Q & A

Q & A (Frequently Asked Questions)

子宮癌検診で細胞診の結果を聞きに行ったところ、『細胞診の結果は軽度異形成で、パピローマウィルス感染が疑われます。3ヵ月に1回の検診で様子をみましょう』と説明を受けました。このまま様子をみていて良いものなのでしょうか。

 異形成、子宮頸癌の原因については、性交渉によるパピローマウィルス(human papilloma virus ; HPV、ヒト乳頭腫ウィルス)の感染といわれています。しかしながら、パピローマウィルスのうち癌化に関係するタイプは少数と考えられています。また、パピローマウィルスに感染してもウィルスが自然に消失してしまう割合は5年で90%と高率です。したがって、ウィルス感染のすべてが将来癌になるわけではありません。ウィルス感染の診断結果から細胞診診断結果を推測するのは現在のところ不可能です。子宮頸癌検診でもっとも大切なことは細胞診によるスクリーニング検診とその後の精密検診で経過を観察することです。手術の可能性は少ないと考えます。ご指導を受けられたとおりきちんと検診をお受けください。

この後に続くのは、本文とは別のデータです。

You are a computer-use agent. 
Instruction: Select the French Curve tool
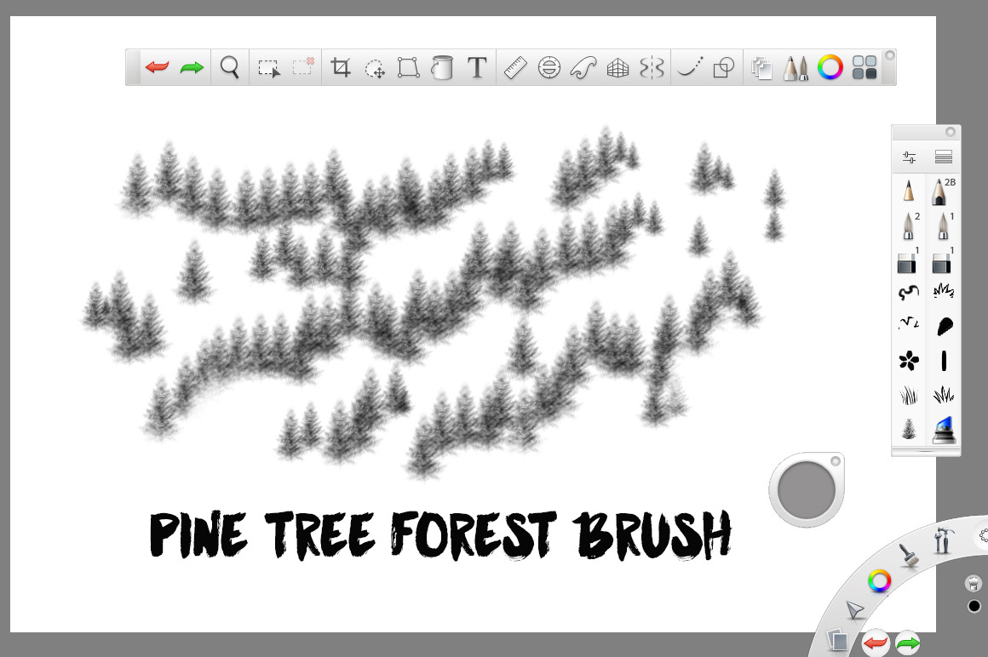click(x=583, y=67)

初診時(妊娠6週)に検査した細胞診の結果が軽度異形成と言われました。
癌ではないが異常な細胞がでているので妊娠中も時々細胞診をしながら様子をみましょうということでした。妊娠の継続や分娩に影響があるのか心配です。

 異形成には軽度、中等度、高度の3段階があります。高度異形成が将来上皮内癌になることはありますが、それでもその可能性は10数%程度といわれています。軽度異形成ではその可能性は1%ほどと低く、80%の軽度異形成が自然に治癒します。この率は妊娠時、非妊娠時で変わりがないと多くの報告でいわれています。組織診で診断が確定した軽度異形成(妊娠中の組織診検査は出血が多くなることがあります)は、妊娠中も非妊娠時と同様に3~6ヵ月に1回の子宮頸部細胞診とコルポ診(腟拡大鏡診)で経過観察します。分娩は通常の経腟分娩が可能ですが、分娩後には再度精密検診を行い、手術を必要としない軽度異形成の診断確定が将来のために重要です。

体外授精(IVF : in vitro fertilization)による不妊症の治療はやっていただけますか?

 排卵誘発し卵子を経腟的に取り出して培養器内で精子とともに培養した受精卵を、子宮へ戻すIVFは、高額な自費治療で、不妊治療の最終方法と考えられています。当クリニックでは臨床の長い経験から他の解決できる方法からはじめますが、その方法では解決が難しく長期間かかると考えるときには、IVFを行う関連の施設へ御紹介します。

緊急避妊(morning after pill)について教えて下さい。

 性交後ホルモン剤を内服して避妊する方法を緊急避妊といいます。これによる避妊率は75%といわれています。月経が遅れるときは、万が一の妊娠を考え妊娠反応の検査をして下さい。詳細は医師の指示に従って下さい。